I know I should be telling you stories about my backpacking trip in Europe, but I just can’t get that mojo going tonight. Thus, let me tell you about the minor plane “crash” I was in a couple months ago. “Crash” is in quotes because we coulda, mighta, almost crashed, but we didn’t and no one got hurt. It was a crash in the sense of fear, trepidation, and preparation, but NOT a crash for the lack of fire, death, dismemberment, and national news coverage.
Anywho, we had a mechanical issue in which whatever part is supposed to slow down the flight for landing failed to comply, and we had to fly around for about an hour to burn off fuel. Then we did the whole “wrists crossed, head on the back of the seat in front of you, kids grabbing their ankles” crash landing thing as we came down at what had to be 200+ mph. I was in the emergency exit row next to an Asian guy who didn’t speak any English (!!!) (Alaska may get some hate mail from me on that one. Aren’t they supposed to check that out and put you elsewhere if you can’t speak the language?!?!)

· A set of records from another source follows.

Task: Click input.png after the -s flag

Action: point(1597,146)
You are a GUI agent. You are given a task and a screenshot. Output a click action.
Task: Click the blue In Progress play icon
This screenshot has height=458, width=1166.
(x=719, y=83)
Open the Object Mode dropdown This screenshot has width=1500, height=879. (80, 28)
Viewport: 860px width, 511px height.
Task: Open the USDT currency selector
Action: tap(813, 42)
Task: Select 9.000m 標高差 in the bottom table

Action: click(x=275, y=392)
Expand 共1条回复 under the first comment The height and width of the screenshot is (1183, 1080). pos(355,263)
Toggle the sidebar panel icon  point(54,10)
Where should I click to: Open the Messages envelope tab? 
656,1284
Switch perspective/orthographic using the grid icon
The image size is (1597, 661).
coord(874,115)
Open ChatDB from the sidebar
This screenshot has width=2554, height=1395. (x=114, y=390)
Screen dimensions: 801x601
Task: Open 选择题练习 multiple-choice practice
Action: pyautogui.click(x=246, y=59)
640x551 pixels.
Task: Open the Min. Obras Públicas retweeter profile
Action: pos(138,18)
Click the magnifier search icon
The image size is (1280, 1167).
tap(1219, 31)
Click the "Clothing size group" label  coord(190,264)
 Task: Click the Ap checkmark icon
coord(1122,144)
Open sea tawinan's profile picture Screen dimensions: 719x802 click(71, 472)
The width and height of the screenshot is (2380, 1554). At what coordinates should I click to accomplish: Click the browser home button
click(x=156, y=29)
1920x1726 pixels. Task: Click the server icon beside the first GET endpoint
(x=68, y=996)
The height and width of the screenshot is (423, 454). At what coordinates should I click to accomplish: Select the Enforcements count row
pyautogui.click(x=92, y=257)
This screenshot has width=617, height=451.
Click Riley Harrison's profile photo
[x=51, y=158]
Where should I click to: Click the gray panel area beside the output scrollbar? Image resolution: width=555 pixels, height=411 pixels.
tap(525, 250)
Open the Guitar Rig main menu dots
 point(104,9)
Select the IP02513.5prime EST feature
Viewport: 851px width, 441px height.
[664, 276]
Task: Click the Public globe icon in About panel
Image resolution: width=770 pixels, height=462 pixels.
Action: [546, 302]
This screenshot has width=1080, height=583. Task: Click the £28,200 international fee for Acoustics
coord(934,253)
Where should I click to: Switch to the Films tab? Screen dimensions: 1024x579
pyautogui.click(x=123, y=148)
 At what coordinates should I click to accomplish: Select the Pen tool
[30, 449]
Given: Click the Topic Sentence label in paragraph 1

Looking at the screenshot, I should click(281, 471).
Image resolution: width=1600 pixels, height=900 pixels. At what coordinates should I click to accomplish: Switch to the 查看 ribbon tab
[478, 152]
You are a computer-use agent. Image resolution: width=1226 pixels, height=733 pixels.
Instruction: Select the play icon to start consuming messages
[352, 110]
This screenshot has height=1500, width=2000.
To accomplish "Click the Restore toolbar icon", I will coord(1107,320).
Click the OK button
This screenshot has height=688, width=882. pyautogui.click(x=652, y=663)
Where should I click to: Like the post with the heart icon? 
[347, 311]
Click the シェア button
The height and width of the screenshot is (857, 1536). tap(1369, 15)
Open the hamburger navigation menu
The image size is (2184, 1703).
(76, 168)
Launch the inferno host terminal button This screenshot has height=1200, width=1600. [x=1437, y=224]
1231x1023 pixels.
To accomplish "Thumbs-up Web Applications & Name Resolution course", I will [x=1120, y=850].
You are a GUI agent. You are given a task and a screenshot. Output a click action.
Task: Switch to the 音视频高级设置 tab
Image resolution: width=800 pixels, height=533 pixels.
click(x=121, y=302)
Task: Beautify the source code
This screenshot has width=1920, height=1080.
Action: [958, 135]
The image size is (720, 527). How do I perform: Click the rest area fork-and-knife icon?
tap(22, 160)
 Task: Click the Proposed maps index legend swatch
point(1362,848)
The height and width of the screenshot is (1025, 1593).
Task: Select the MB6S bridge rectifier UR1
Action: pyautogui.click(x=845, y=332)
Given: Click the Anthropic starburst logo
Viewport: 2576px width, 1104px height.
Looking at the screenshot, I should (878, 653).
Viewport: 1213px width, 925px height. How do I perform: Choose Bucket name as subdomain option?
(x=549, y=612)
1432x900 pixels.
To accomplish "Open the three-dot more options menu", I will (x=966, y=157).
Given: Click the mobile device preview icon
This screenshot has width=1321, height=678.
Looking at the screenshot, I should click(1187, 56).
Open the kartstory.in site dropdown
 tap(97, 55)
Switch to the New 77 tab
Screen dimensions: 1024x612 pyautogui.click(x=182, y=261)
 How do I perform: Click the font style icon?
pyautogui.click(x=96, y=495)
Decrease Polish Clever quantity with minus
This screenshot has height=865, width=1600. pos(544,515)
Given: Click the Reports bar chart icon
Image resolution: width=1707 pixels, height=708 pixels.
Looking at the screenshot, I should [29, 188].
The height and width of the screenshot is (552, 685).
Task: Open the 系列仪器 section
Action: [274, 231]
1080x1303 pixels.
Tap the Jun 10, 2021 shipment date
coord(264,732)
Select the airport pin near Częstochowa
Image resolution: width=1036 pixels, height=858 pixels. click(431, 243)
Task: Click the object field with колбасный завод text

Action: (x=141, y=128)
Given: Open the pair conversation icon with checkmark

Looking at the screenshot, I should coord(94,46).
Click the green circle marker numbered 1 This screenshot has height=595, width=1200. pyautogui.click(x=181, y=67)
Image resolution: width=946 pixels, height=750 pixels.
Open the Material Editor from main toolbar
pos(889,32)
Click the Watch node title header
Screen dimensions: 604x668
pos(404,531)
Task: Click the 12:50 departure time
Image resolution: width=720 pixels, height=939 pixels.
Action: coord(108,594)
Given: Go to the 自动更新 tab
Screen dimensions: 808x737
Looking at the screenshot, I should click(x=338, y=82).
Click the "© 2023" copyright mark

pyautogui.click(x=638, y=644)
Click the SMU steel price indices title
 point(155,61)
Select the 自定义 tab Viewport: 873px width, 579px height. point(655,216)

Meanwhile, when the other passengers realized that this dude between me and the emergency exit door didn’t have a clue what was going on, they started looking at me wild-eyed, wanting to know what was happening. This guy just kept reading his book in Hanzi or Kanji while they taught us how to position for the landing and get the doors open. I was a lifeguard, and I’ve been trained to deal with drowning people [who basically try to kill you in their zeal to live]. I was ready to punch this guy out if that’s what it took to get to get past him and get the door open!!!! However, let me take a moment to admit that I can’t help but note that if I am ever on an Asian-run plane on which no one speaks English, I will BE that guy. Domo Arigato.
Anyway, the stupidest part was that – aside from possible issues with my clueless neighbor to my left – I was all worried about my crap. They said if we had to go out the side doors (we didn’t – the pilots did a good job) we needed to leave all our belongings behind, so I had stuffed my pockets with everything I could – wallet, car keys, iPod, Blackberry, headphones, camera, prescription sunglasses, etc. In my final moments (possibly) I was trying to salvage my possessions. Other people were praying or huddling together and I was cradling my booty! I would make one lousy Buddhist…
Moreover, and for better or worse, I’m pretty sure that my non-English speaking neighbor never realized what had almost happened. At the most, he probably thought we Americans could stand to get some retraining in the plane landing department. They say ignorance is bliss, and I think they’re onto something.